# [Your objective]
In the material below, swap "Black Cherry Soda Float" for "Root Beer Float" and reproduce every line with nothing else altered.

# [Extracted data]

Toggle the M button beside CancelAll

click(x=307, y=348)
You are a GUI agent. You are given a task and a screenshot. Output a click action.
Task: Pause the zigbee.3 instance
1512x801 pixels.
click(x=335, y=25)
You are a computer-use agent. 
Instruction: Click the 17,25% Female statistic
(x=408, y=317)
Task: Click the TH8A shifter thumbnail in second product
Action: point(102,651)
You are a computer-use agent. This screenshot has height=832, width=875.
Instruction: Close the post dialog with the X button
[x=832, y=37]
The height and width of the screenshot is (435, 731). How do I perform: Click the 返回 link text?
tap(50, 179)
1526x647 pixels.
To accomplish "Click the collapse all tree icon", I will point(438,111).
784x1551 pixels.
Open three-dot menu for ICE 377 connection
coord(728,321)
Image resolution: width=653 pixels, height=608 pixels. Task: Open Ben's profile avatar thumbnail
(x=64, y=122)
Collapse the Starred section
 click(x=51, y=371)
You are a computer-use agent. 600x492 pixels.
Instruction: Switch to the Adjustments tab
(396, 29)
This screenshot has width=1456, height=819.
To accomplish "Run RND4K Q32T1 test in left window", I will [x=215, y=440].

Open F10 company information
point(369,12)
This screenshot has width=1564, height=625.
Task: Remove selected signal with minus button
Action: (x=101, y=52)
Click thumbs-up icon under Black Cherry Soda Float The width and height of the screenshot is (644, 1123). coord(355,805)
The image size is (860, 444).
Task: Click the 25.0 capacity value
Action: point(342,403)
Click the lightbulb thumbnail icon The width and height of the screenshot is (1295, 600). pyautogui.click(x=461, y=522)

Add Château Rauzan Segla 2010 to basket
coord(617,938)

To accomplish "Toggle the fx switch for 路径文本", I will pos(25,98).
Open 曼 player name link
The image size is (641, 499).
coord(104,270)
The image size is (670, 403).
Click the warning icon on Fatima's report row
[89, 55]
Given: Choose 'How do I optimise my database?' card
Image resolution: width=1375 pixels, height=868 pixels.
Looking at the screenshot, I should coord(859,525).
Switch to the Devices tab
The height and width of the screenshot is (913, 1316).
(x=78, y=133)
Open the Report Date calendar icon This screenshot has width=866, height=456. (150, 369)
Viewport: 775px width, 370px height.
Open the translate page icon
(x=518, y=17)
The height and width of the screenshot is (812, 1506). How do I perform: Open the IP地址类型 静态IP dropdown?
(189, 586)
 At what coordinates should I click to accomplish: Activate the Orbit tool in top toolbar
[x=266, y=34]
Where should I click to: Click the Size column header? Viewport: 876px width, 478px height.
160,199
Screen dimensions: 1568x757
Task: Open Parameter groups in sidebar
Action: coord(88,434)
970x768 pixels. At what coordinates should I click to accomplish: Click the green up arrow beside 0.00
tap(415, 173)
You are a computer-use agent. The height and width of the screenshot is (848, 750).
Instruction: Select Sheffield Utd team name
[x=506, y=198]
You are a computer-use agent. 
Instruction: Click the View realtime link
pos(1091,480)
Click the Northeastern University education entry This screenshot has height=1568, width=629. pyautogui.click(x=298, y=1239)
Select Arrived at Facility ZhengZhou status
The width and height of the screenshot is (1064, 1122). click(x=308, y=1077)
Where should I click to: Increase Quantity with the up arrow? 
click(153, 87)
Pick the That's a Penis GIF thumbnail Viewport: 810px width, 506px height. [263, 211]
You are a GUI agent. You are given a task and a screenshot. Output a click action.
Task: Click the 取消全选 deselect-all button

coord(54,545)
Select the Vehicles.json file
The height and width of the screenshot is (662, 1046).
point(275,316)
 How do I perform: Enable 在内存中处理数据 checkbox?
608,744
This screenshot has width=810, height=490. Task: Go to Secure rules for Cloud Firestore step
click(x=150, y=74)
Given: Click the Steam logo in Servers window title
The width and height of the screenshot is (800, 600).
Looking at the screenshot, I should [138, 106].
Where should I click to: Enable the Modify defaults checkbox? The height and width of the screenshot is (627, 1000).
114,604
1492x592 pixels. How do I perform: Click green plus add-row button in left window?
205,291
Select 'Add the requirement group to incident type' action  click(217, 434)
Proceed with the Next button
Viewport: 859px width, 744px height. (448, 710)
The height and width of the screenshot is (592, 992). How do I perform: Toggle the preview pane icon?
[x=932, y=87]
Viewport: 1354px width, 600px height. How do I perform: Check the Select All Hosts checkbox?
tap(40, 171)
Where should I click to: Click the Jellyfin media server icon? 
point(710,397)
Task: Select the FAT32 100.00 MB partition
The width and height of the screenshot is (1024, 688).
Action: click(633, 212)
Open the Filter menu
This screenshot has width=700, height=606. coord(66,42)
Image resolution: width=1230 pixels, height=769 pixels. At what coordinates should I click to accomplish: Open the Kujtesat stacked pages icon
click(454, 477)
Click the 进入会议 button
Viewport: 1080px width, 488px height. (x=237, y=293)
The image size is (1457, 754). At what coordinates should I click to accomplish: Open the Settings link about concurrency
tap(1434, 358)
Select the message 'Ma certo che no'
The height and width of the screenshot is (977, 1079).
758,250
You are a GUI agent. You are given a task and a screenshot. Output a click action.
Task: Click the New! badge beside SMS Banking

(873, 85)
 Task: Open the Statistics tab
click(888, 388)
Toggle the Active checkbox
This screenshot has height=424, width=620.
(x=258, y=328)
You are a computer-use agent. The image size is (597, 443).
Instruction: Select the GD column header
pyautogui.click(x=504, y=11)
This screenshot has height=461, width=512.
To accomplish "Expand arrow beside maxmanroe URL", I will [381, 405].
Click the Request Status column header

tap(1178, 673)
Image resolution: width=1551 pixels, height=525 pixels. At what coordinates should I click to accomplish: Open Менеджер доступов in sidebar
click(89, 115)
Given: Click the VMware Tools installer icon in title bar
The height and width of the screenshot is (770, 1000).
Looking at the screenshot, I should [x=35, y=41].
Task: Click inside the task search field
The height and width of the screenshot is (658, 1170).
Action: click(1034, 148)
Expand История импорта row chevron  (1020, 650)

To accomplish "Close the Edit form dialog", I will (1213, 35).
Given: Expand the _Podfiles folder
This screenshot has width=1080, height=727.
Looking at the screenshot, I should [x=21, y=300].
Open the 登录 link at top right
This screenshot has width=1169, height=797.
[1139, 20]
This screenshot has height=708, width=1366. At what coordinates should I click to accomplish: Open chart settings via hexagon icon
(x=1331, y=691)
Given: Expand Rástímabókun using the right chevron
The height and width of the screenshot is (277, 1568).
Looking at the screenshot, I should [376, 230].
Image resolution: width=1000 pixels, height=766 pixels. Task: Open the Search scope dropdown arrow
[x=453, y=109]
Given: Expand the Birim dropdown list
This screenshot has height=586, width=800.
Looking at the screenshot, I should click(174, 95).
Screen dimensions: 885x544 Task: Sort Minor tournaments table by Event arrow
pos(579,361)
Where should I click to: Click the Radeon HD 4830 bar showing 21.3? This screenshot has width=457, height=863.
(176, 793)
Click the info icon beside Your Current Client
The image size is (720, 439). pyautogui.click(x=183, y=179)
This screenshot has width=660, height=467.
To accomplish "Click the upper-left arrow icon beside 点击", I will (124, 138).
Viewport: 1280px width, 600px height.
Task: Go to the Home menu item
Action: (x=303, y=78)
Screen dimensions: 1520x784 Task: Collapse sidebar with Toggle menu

# [Correct answer]
Toggle the M button beside CancelAll

click(x=307, y=348)
You are a GUI agent. You are given a task and a screenshot. Output a click action.
Task: Pause the zigbee.3 instance
1512x801 pixels.
click(x=335, y=25)
You are a computer-use agent. 
Instruction: Click the 17,25% Female statistic
(x=408, y=317)
Task: Click the TH8A shifter thumbnail in second product
Action: point(102,651)
You are a computer-use agent. This screenshot has height=832, width=875.
Instruction: Close the post dialog with the X button
[x=832, y=37]
The height and width of the screenshot is (435, 731). How do I perform: Click the 返回 link text?
tap(50, 179)
1526x647 pixels.
To accomplish "Click the collapse all tree icon", I will point(438,111).
784x1551 pixels.
Open three-dot menu for ICE 377 connection
coord(728,321)
Image resolution: width=653 pixels, height=608 pixels. Task: Open Ben's profile avatar thumbnail
(x=64, y=122)
Collapse the Starred section
 click(x=51, y=371)
You are a computer-use agent. 600x492 pixels.
Instruction: Switch to the Adjustments tab
(396, 29)
This screenshot has width=1456, height=819.
To accomplish "Run RND4K Q32T1 test in left window", I will [x=215, y=440].

Open F10 company information
point(369,12)
This screenshot has width=1564, height=625.
Task: Remove selected signal with minus button
Action: (x=101, y=52)
Click thumbs-up icon under Root Beer Float The width and height of the screenshot is (644, 1123). coord(355,805)
The image size is (860, 444).
Task: Click the 25.0 capacity value
Action: point(342,403)
Click the lightbulb thumbnail icon The width and height of the screenshot is (1295, 600). pyautogui.click(x=461, y=522)

Add Château Rauzan Segla 2010 to basket
coord(617,938)

To accomplish "Toggle the fx switch for 路径文本", I will pos(25,98).
Open 曼 player name link
The image size is (641, 499).
coord(104,270)
The image size is (670, 403).
Click the warning icon on Fatima's report row
[89, 55]
Given: Choose 'How do I optimise my database?' card
Image resolution: width=1375 pixels, height=868 pixels.
Looking at the screenshot, I should coord(859,525).
Switch to the Devices tab
The height and width of the screenshot is (913, 1316).
(x=78, y=133)
Open the Report Date calendar icon This screenshot has width=866, height=456. (150, 369)
Viewport: 775px width, 370px height.
Open the translate page icon
(x=518, y=17)
The height and width of the screenshot is (812, 1506). How do I perform: Open the IP地址类型 静态IP dropdown?
(189, 586)
 At what coordinates should I click to accomplish: Activate the Orbit tool in top toolbar
[x=266, y=34]
Where should I click to: Click the Size column header? Viewport: 876px width, 478px height.
160,199
Screen dimensions: 1568x757
Task: Open Parameter groups in sidebar
Action: coord(88,434)
970x768 pixels. At what coordinates should I click to accomplish: Click the green up arrow beside 0.00
tap(415, 173)
You are a computer-use agent. The height and width of the screenshot is (848, 750).
Instruction: Select Sheffield Utd team name
[x=506, y=198]
You are a computer-use agent. 
Instruction: Click the View realtime link
pos(1091,480)
Click the Northeastern University education entry This screenshot has height=1568, width=629. pyautogui.click(x=298, y=1239)
Select Arrived at Facility ZhengZhou status
The width and height of the screenshot is (1064, 1122). click(x=308, y=1077)
Where should I click to: Increase Quantity with the up arrow? 
click(153, 87)
Pick the That's a Penis GIF thumbnail Viewport: 810px width, 506px height. [263, 211]
You are a GUI agent. You are given a task and a screenshot. Output a click action.
Task: Click the 取消全选 deselect-all button

coord(54,545)
Select the Vehicles.json file
The height and width of the screenshot is (662, 1046).
point(275,316)
 How do I perform: Enable 在内存中处理数据 checkbox?
608,744
This screenshot has width=810, height=490. Task: Go to Secure rules for Cloud Firestore step
click(x=150, y=74)
Given: Click the Steam logo in Servers window title
The width and height of the screenshot is (800, 600).
Looking at the screenshot, I should [138, 106].
Where should I click to: Enable the Modify defaults checkbox? The height and width of the screenshot is (627, 1000).
114,604
1492x592 pixels. How do I perform: Click green plus add-row button in left window?
205,291
Select 'Add the requirement group to incident type' action  click(217, 434)
Proceed with the Next button
Viewport: 859px width, 744px height. (448, 710)
The height and width of the screenshot is (592, 992). How do I perform: Toggle the preview pane icon?
[x=932, y=87]
Viewport: 1354px width, 600px height. How do I perform: Check the Select All Hosts checkbox?
tap(40, 171)
Where should I click to: Click the Jellyfin media server icon? 
point(710,397)
Task: Select the FAT32 100.00 MB partition
The width and height of the screenshot is (1024, 688).
Action: click(633, 212)
Open the Filter menu
This screenshot has width=700, height=606. coord(66,42)
Image resolution: width=1230 pixels, height=769 pixels. At what coordinates should I click to accomplish: Open the Kujtesat stacked pages icon
click(454, 477)
Click the 进入会议 button
Viewport: 1080px width, 488px height. (x=237, y=293)
The image size is (1457, 754). At what coordinates should I click to accomplish: Open the Settings link about concurrency
tap(1434, 358)
Select the message 'Ma certo che no'
The height and width of the screenshot is (977, 1079).
758,250
You are a GUI agent. You are given a task and a screenshot. Output a click action.
Task: Click the New! badge beside SMS Banking

(873, 85)
 Task: Open the Statistics tab
click(888, 388)
Toggle the Active checkbox
This screenshot has height=424, width=620.
(x=258, y=328)
You are a computer-use agent. The image size is (597, 443).
Instruction: Select the GD column header
pyautogui.click(x=504, y=11)
This screenshot has height=461, width=512.
To accomplish "Expand arrow beside maxmanroe URL", I will [381, 405].
Click the Request Status column header

tap(1178, 673)
Image resolution: width=1551 pixels, height=525 pixels. At what coordinates should I click to accomplish: Open Менеджер доступов in sidebar
click(89, 115)
Given: Click the VMware Tools installer icon in title bar
The height and width of the screenshot is (770, 1000).
Looking at the screenshot, I should [x=35, y=41].
Task: Click inside the task search field
The height and width of the screenshot is (658, 1170).
Action: click(1034, 148)
Expand История импорта row chevron  (1020, 650)

To accomplish "Close the Edit form dialog", I will (1213, 35).
Given: Expand the _Podfiles folder
This screenshot has width=1080, height=727.
Looking at the screenshot, I should [x=21, y=300].
Open the 登录 link at top right
This screenshot has width=1169, height=797.
[1139, 20]
This screenshot has height=708, width=1366. At what coordinates should I click to accomplish: Open chart settings via hexagon icon
(x=1331, y=691)
Given: Expand Rástímabókun using the right chevron
The height and width of the screenshot is (277, 1568).
Looking at the screenshot, I should [376, 230].
Image resolution: width=1000 pixels, height=766 pixels. Task: Open the Search scope dropdown arrow
[x=453, y=109]
Given: Expand the Birim dropdown list
This screenshot has height=586, width=800.
Looking at the screenshot, I should click(174, 95).
Screen dimensions: 885x544 Task: Sort Minor tournaments table by Event arrow
pos(579,361)
Where should I click to: Click the Radeon HD 4830 bar showing 21.3? This screenshot has width=457, height=863.
(176, 793)
Click the info icon beside Your Current Client
The image size is (720, 439). pyautogui.click(x=183, y=179)
This screenshot has width=660, height=467.
To accomplish "Click the upper-left arrow icon beside 点击", I will (124, 138).
Viewport: 1280px width, 600px height.
Task: Go to the Home menu item
Action: (x=303, y=78)
Screen dimensions: 1520x784 Task: Collapse sidebar with Toggle menu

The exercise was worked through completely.